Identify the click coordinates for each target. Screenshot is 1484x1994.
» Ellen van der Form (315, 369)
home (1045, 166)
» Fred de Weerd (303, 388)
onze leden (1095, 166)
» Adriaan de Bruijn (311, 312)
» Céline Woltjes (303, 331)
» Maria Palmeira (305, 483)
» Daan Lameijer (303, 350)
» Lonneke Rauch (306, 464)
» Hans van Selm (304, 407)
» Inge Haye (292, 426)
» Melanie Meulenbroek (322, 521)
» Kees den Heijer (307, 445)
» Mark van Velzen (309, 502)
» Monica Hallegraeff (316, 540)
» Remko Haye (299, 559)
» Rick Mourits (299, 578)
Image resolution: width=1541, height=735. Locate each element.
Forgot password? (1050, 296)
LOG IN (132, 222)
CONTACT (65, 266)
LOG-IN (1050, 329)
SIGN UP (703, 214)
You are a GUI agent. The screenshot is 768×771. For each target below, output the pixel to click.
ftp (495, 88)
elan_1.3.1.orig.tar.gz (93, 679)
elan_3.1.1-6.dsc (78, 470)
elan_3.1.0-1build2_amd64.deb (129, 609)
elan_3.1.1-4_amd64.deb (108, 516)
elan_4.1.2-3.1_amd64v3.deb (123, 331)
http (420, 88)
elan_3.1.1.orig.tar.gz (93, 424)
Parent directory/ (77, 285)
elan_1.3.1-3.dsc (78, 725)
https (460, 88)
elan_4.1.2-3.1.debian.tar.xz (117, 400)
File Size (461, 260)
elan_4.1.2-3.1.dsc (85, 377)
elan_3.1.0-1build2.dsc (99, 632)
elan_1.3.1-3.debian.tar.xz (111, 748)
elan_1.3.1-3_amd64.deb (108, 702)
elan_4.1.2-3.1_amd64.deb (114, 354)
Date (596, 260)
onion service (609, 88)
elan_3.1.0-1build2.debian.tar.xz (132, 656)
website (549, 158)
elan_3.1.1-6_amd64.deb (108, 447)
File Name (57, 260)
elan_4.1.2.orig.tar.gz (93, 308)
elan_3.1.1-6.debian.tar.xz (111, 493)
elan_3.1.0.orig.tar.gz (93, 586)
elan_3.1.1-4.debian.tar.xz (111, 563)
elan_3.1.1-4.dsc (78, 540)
|---|
TASK DIRECTIONS
Render every line of the entries above as a JSON array of strings, with one string per line and no blank lines.

RESULT FOR THIS EXERCISE
[
  "Identify the click coordinates for each target. Screenshot is 1484x1994.",
  "» Ellen van der Form (315, 369)",
  "home (1045, 166)",
  "» Fred de Weerd (303, 388)",
  "onze leden (1095, 166)",
  "» Adriaan de Bruijn (311, 312)",
  "» Céline Woltjes (303, 331)",
  "» Maria Palmeira (305, 483)",
  "» Daan Lameijer (303, 350)",
  "» Lonneke Rauch (306, 464)",
  "» Hans van Selm (304, 407)",
  "» Inge Haye (292, 426)",
  "» Melanie Meulenbroek (322, 521)",
  "» Kees den Heijer (307, 445)",
  "» Mark van Velzen (309, 502)",
  "» Monica Hallegraeff (316, 540)",
  "» Remko Haye (299, 559)",
  "» Rick Mourits (299, 578)",
  "Image resolution: width=1541, height=735. Locate each element.",
  "Forgot password? (1050, 296)",
  "LOG IN (132, 222)",
  "CONTACT (65, 266)",
  "LOG-IN (1050, 329)",
  "SIGN UP (703, 214)",
  "You are a GUI agent. The screenshot is 768×771. For each target below, output the pixel to click.",
  "ftp (495, 88)",
  "elan_1.3.1.orig.tar.gz (93, 679)",
  "elan_3.1.1-6.dsc (78, 470)",
  "elan_3.1.0-1build2_amd64.deb (129, 609)",
  "elan_3.1.1-4_amd64.deb (108, 516)",
  "elan_4.1.2-3.1_amd64v3.deb (123, 331)",
  "http (420, 88)",
  "elan_3.1.1.orig.tar.gz (93, 424)",
  "Parent directory/ (77, 285)",
  "elan_1.3.1-3.dsc (78, 725)",
  "https (460, 88)",
  "elan_4.1.2-3.1.debian.tar.xz (117, 400)",
  "File Size (461, 260)",
  "elan_4.1.2-3.1.dsc (85, 377)",
  "elan_3.1.0-1build2.dsc (99, 632)",
  "elan_1.3.1-3.debian.tar.xz (111, 748)",
  "elan_1.3.1-3_amd64.deb (108, 702)",
  "elan_4.1.2-3.1_amd64.deb (114, 354)",
  "Date (596, 260)",
  "onion service (609, 88)",
  "elan_3.1.0-1build2.debian.tar.xz (132, 656)",
  "website (549, 158)",
  "elan_3.1.1-6_amd64.deb (108, 447)",
  "File Name (57, 260)",
  "elan_4.1.2.orig.tar.gz (93, 308)",
  "elan_3.1.1-6.debian.tar.xz (111, 493)",
  "elan_3.1.0.orig.tar.gz (93, 586)",
  "elan_3.1.1-4.debian.tar.xz (111, 563)",
  "elan_3.1.1-4.dsc (78, 540)"
]